Task goal: Exactly the lines from the one that contains "Leerburg (311, 228)" through the end of the material below are to be output, the first and last included.

____________________

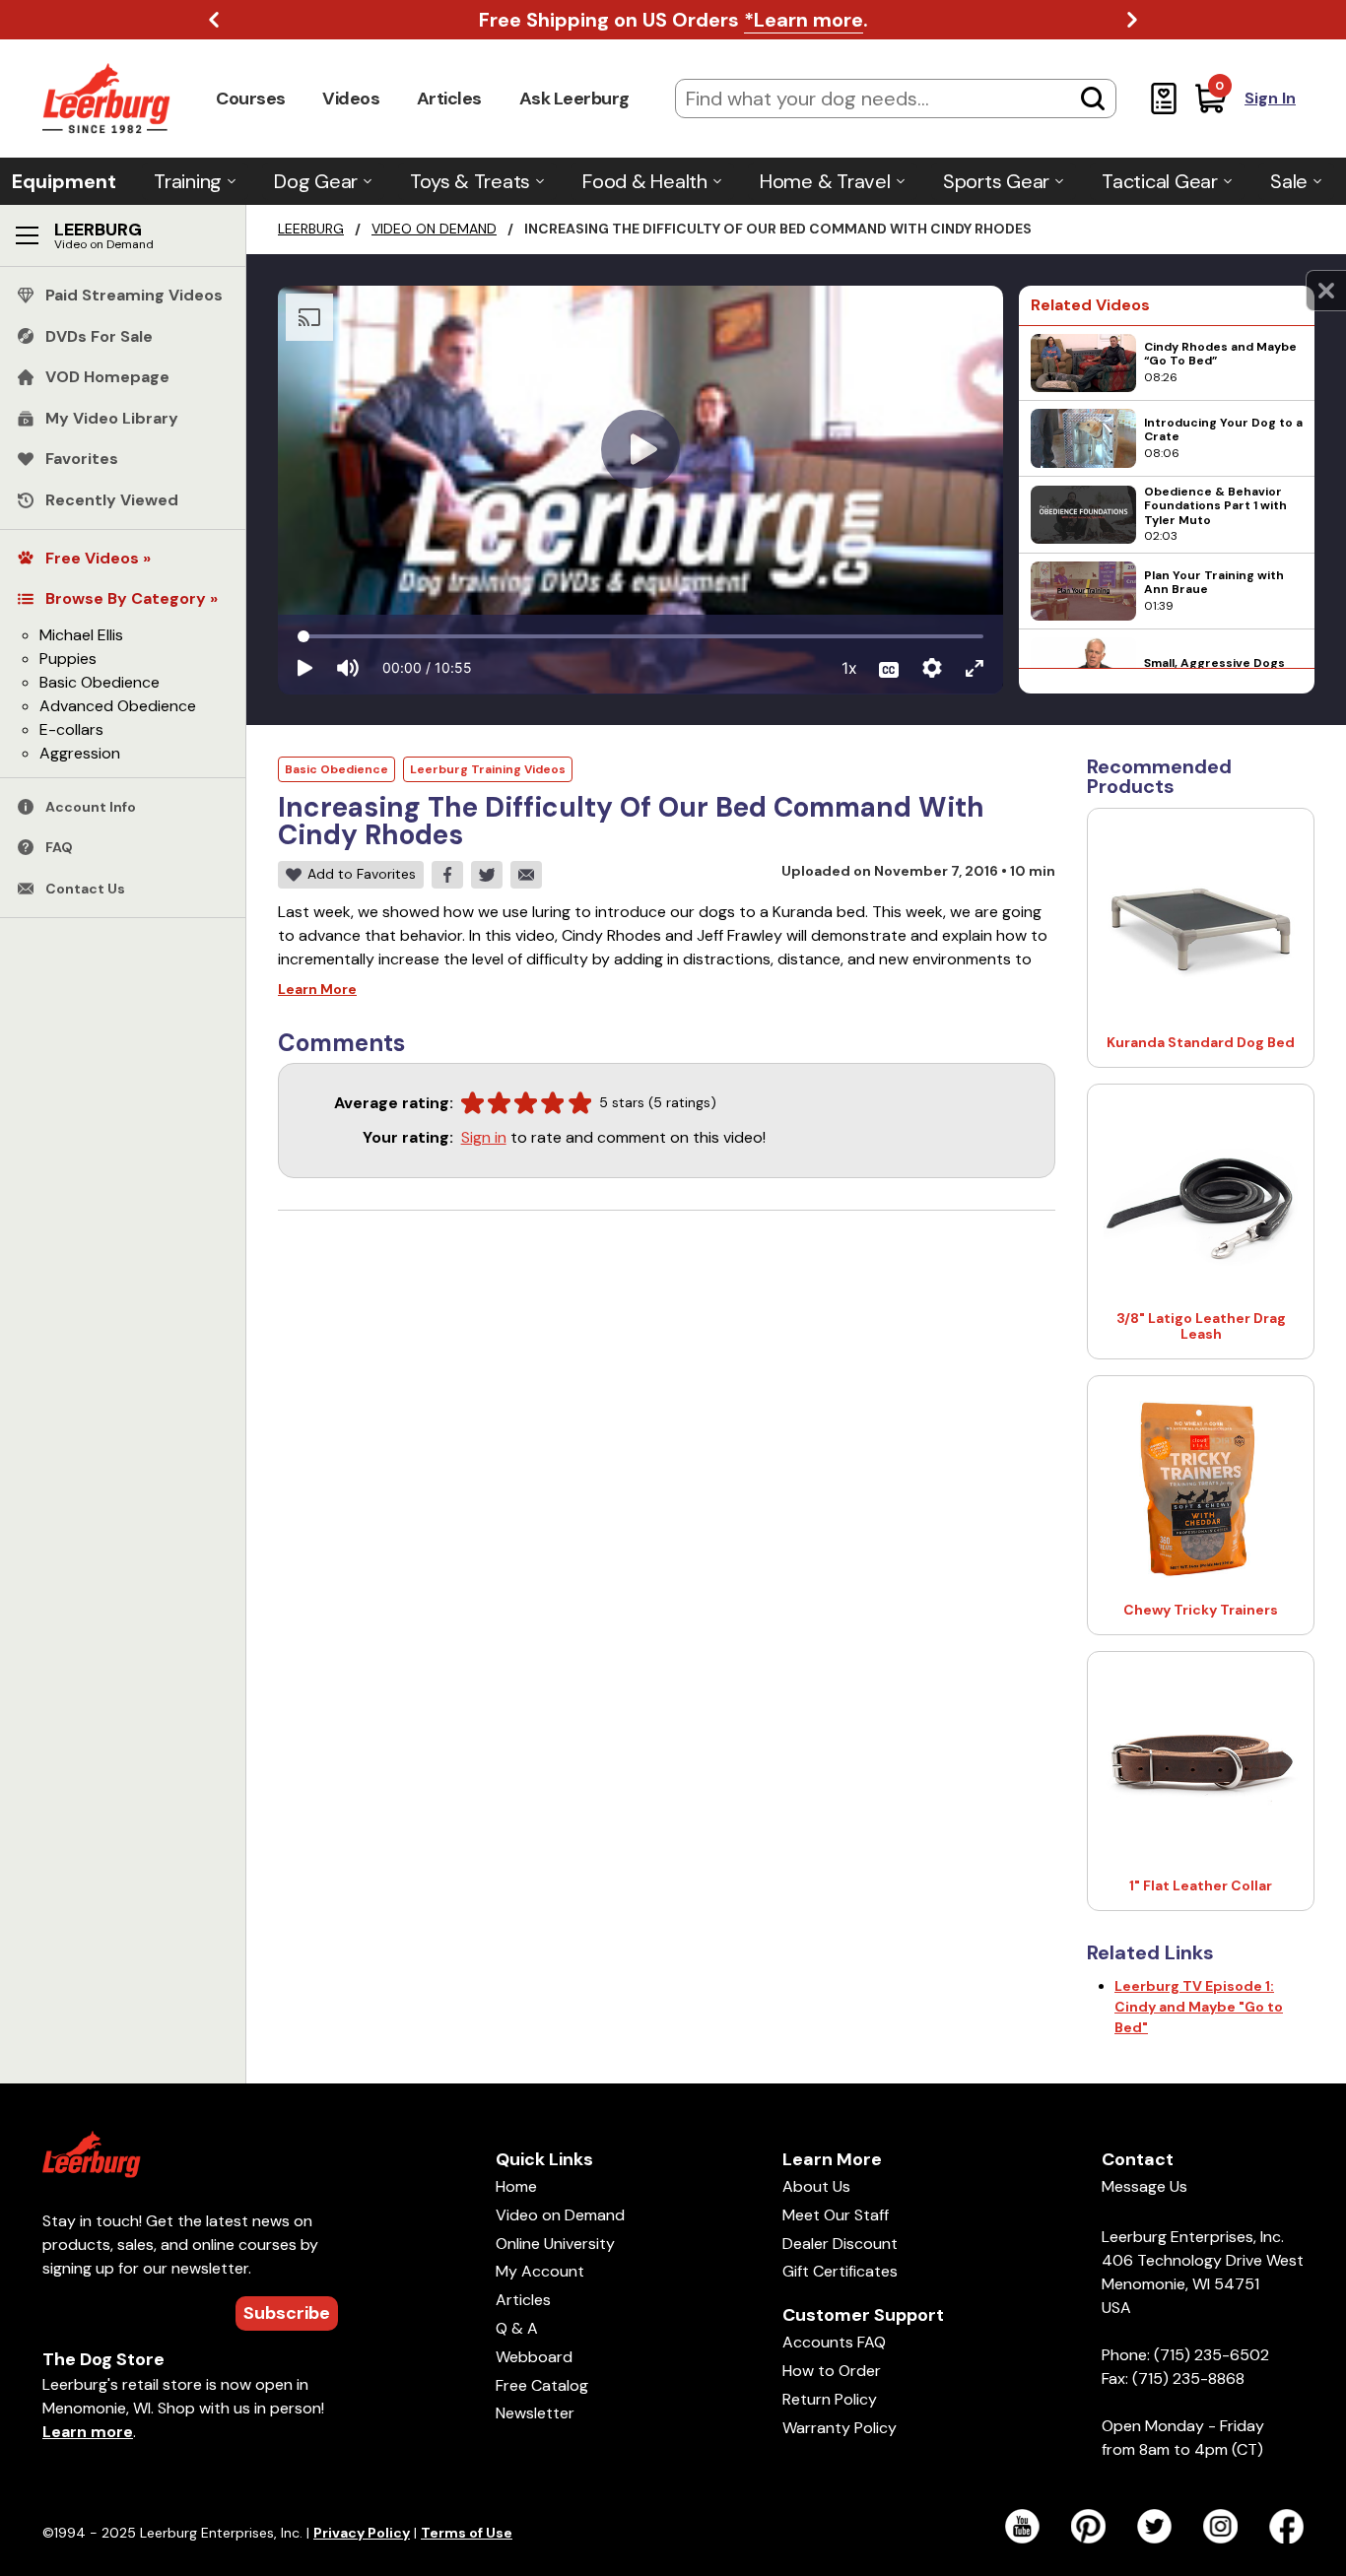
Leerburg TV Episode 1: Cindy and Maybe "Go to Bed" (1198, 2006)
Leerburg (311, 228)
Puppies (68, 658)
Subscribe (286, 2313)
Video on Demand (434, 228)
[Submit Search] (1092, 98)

____________________

Result:
Leerburg (311, 228)
Puppies (68, 658)
Subscribe (286, 2313)
Video on Demand (434, 228)
[Submit Search] (1092, 98)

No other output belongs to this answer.